9. What about learning strategies?

Which learning strategies are useful in which contexts? What if we design new, more intense states and used those as the basis upon which we learn? All the models and techniques can be of use in many areas or professions. None of these areas are different from one another once you denominalize the words, i.e. "therapy, creativity, learning, business."

10. What is the best progression for learning NLP™; is it to attend a Practitioner program, then a Master Practitioner , then a Trainer?

None of these are the only way to learn NLP™ nor necessarily the best for any one person. The learning strategy they engage in will determine how they learn, but as we know, those aren't set in stone. It isn't necessary that people go in any particular order. I know that some people make you do them in that order, but they are, as I originally designed them, different courses which cover different material and I know that learning doesn't come in levels, because, if it did, you would all have to have my personal history up to 1975 in order to use the Meta Model™ and that just isn't the case.

There are also introduction courses, Design Human Engineering™ courses, business and personal consulting, Personal Enhancement Courses, NLP™ as an application to Hypnosis, Sales courses, etc.

11. Can you recommend some good NLP™ books & tapes?

I recommend reading Persuasion Engineering™, The Structure of Magic Vol. I, and Vol. II, Time For A Change. Magic In Action II, Using Your Brain For A Change, Patterns of Hypnotic Techniques of Milton H. Erickson Vol I & Vol. II, as well as The Adventures of Anybody. I also recommend reading the texts listed in the bibliography of The Structure of Magic I. The tapes I recommend include Patterns of Persuasion, Design Human Engineering™, Hypnosis in Munich (unedited), Personal Enhancement Series (The Neurosonics Tapes), The BarbizonTapes, and The NeuroSynchronizer. Most of these products can be purchased through NLP™ Seminars Group International's Book & Tape Catalog.

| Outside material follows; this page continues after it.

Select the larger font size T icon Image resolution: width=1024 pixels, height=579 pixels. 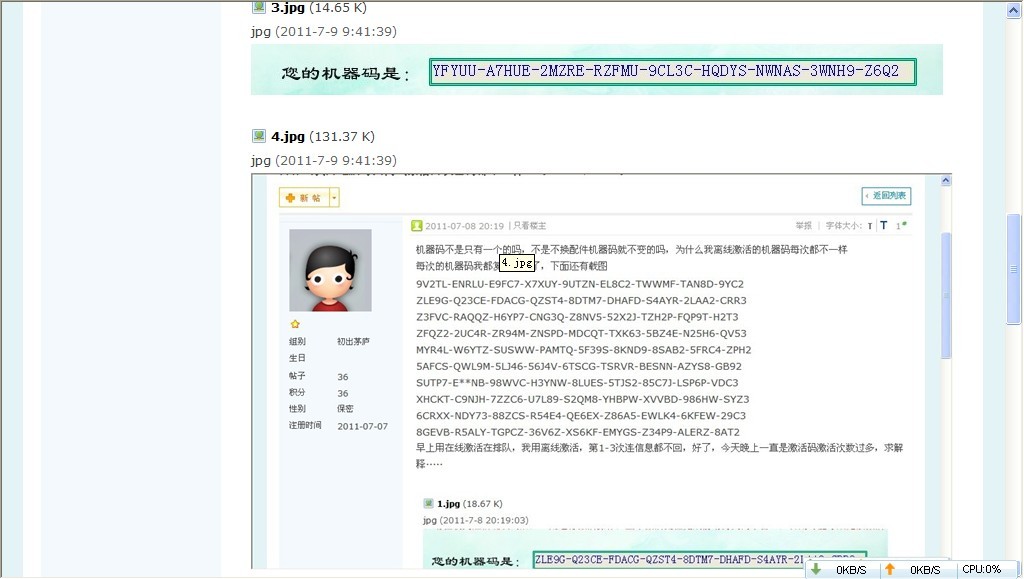[x=884, y=225]
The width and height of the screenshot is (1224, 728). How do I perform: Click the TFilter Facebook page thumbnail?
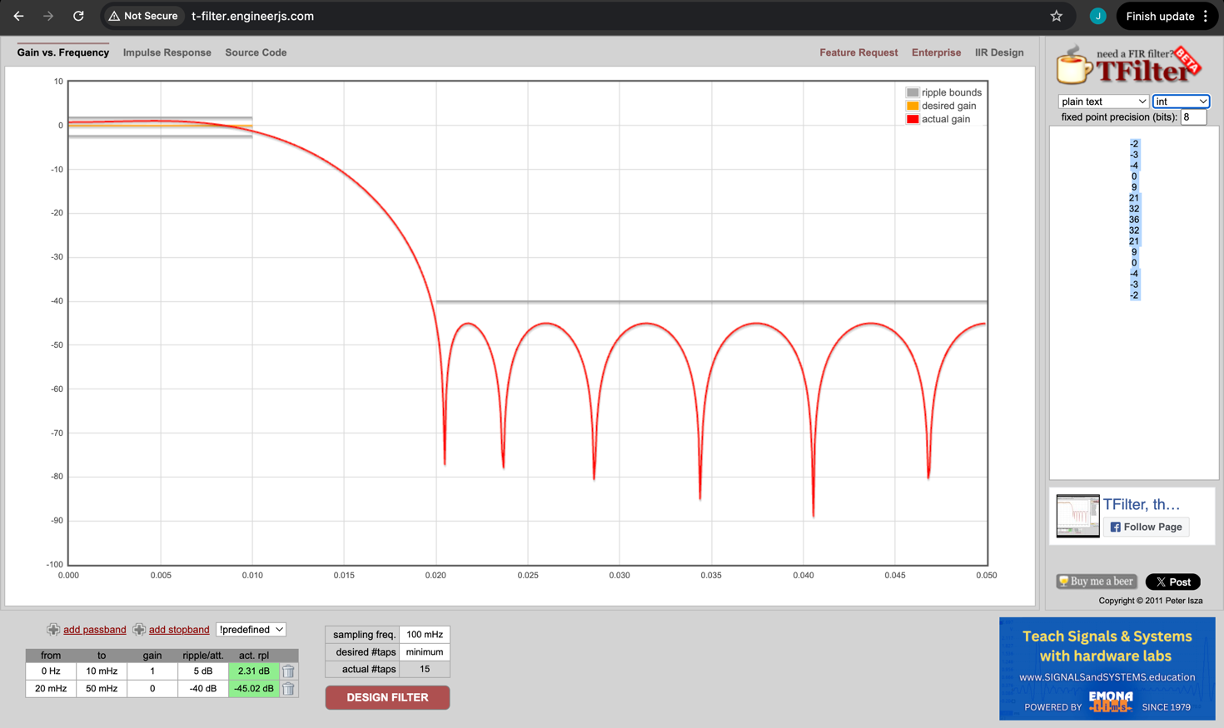pos(1078,515)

12. What are the roots of NLP™?

Any references to the early work can be found in the bibliography to The Structure of Magic Vol. I. These refer to some of the research that I used to develop NLP™. Reading these books with a knowledge of what NLP™ is will show that they had something but didn't know what, yet. I took a few things from these and other places and formalized them into models which I apply. I would highly recommend reading those texts referred to the bibliography of The Structure of Magic Vol. I. Sometimes it seems that NLPers ask stupid questions and the reason why NLPer's seem to ask stupid questions is because The Structure of Magic Vol. I is written backwards and doesn't tell you how to use the Meta Model™ in order to go somewhere. That's because it was a model of how therapists asked questions. Try reading chapter 4 from the last distinction to the first. That is the proper order.